[Collected data]
= Beginning of Section =

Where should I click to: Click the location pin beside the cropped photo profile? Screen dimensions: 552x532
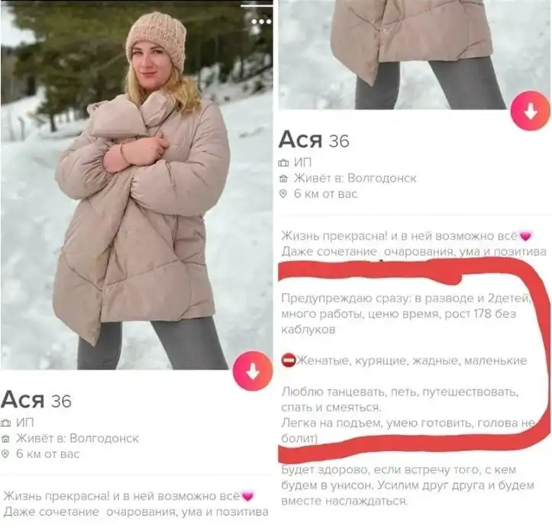tap(283, 194)
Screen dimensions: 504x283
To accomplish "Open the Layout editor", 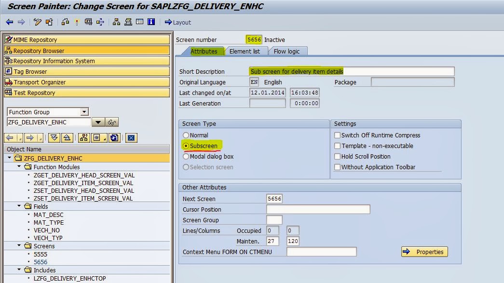I will coord(178,22).
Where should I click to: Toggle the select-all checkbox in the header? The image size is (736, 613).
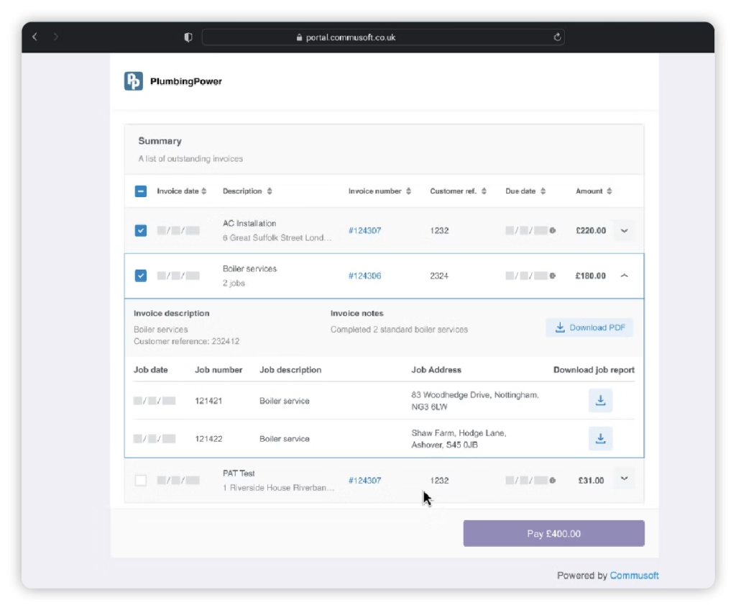coord(141,191)
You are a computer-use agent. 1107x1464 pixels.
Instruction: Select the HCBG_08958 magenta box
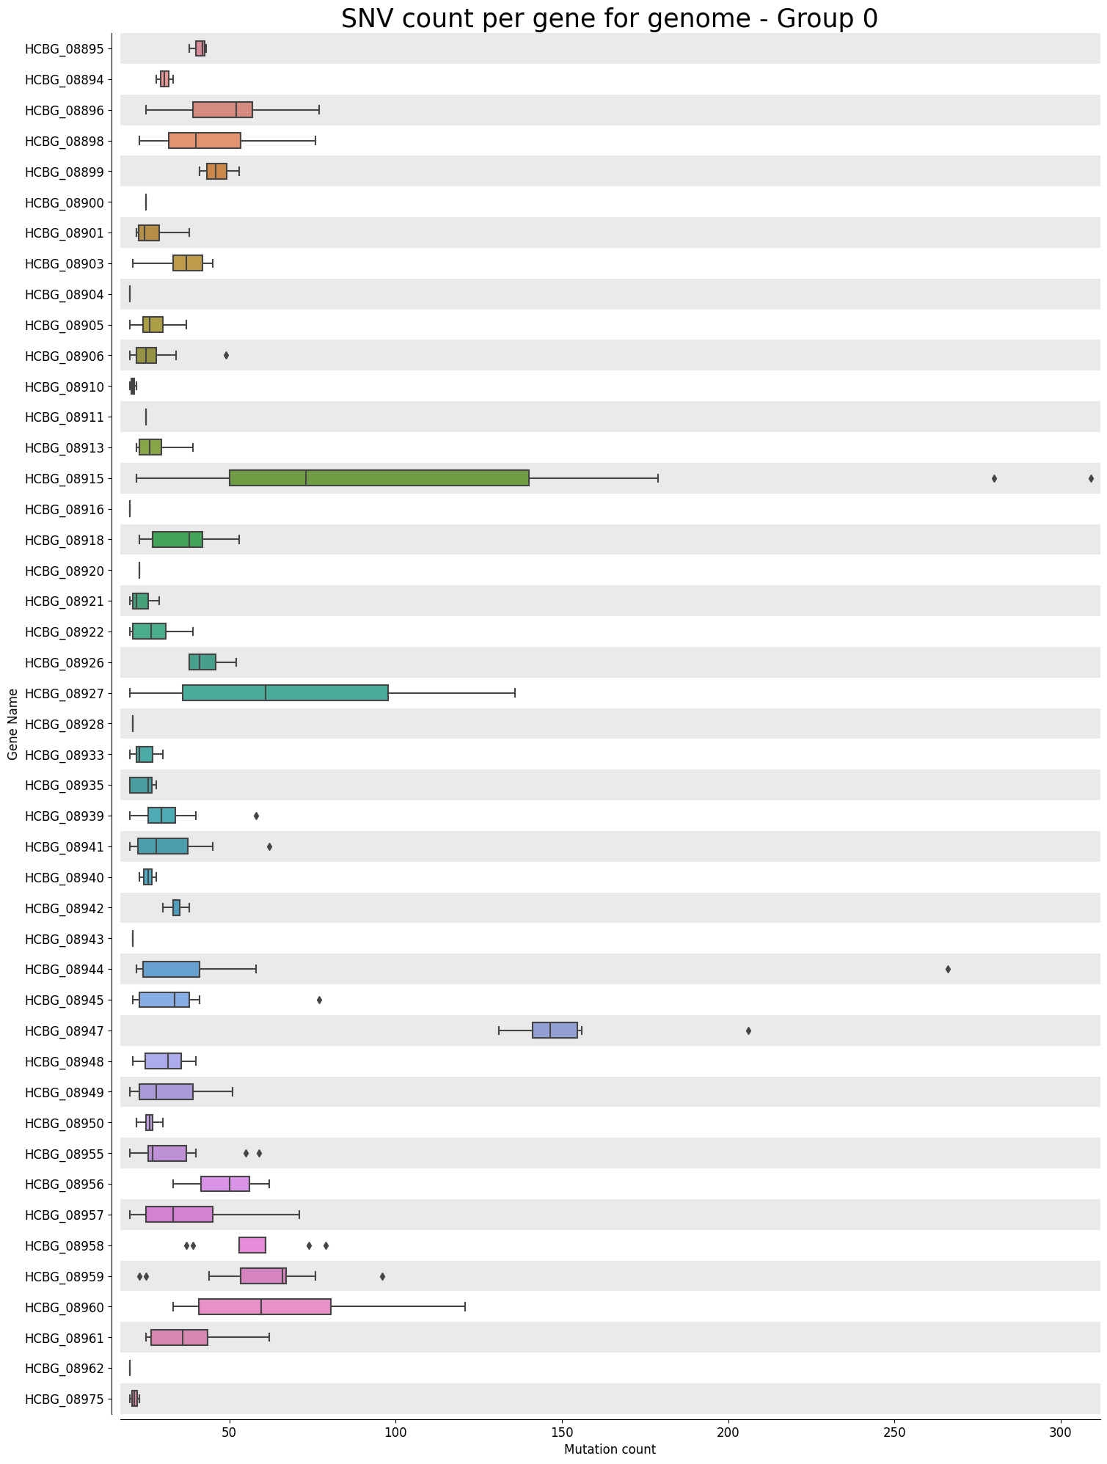click(252, 1245)
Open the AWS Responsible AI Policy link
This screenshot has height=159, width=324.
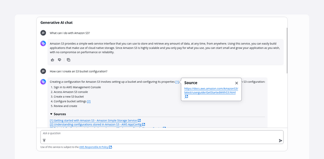(x=94, y=147)
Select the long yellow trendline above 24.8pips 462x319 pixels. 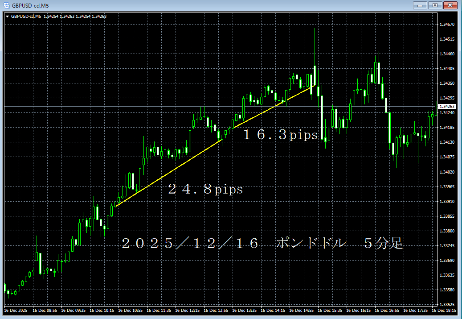(x=168, y=172)
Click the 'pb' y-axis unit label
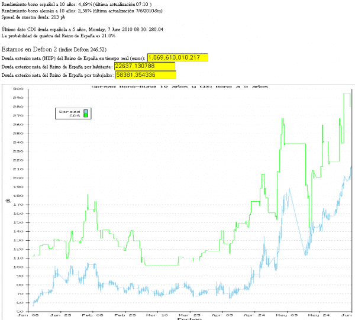The width and height of the screenshot is (355, 320). [x=7, y=199]
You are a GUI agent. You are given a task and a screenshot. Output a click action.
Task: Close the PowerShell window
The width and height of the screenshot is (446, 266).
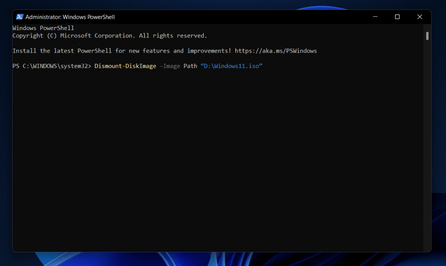(x=419, y=17)
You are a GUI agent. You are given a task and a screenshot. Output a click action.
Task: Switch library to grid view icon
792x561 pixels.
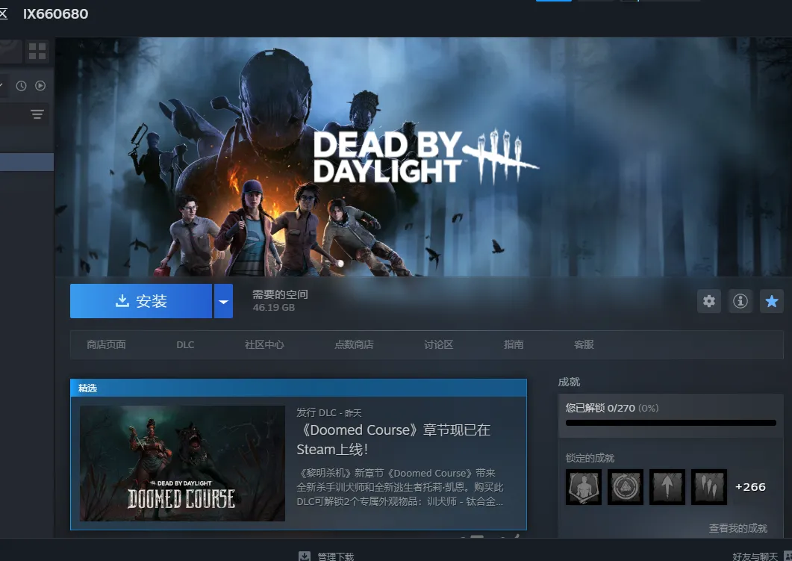click(x=37, y=52)
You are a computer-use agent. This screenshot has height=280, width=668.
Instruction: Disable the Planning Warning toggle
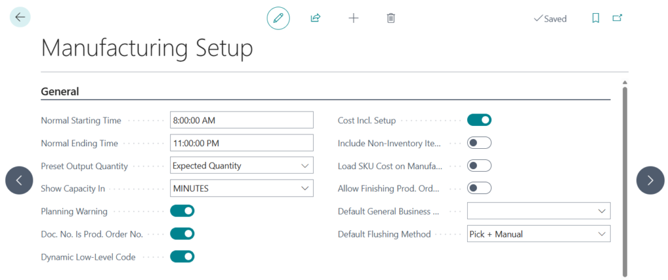[x=182, y=211]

= End of Section =

• WHAT YOU HAVE TO DO:
Leave every picture out and return exactly the lines from the one holding "Instruction: Disable the" through the end of the records above, both ends included, and nothing more.

• TASK RESULT:
Instruction: Disable the Planning Warning toggle
[x=182, y=211]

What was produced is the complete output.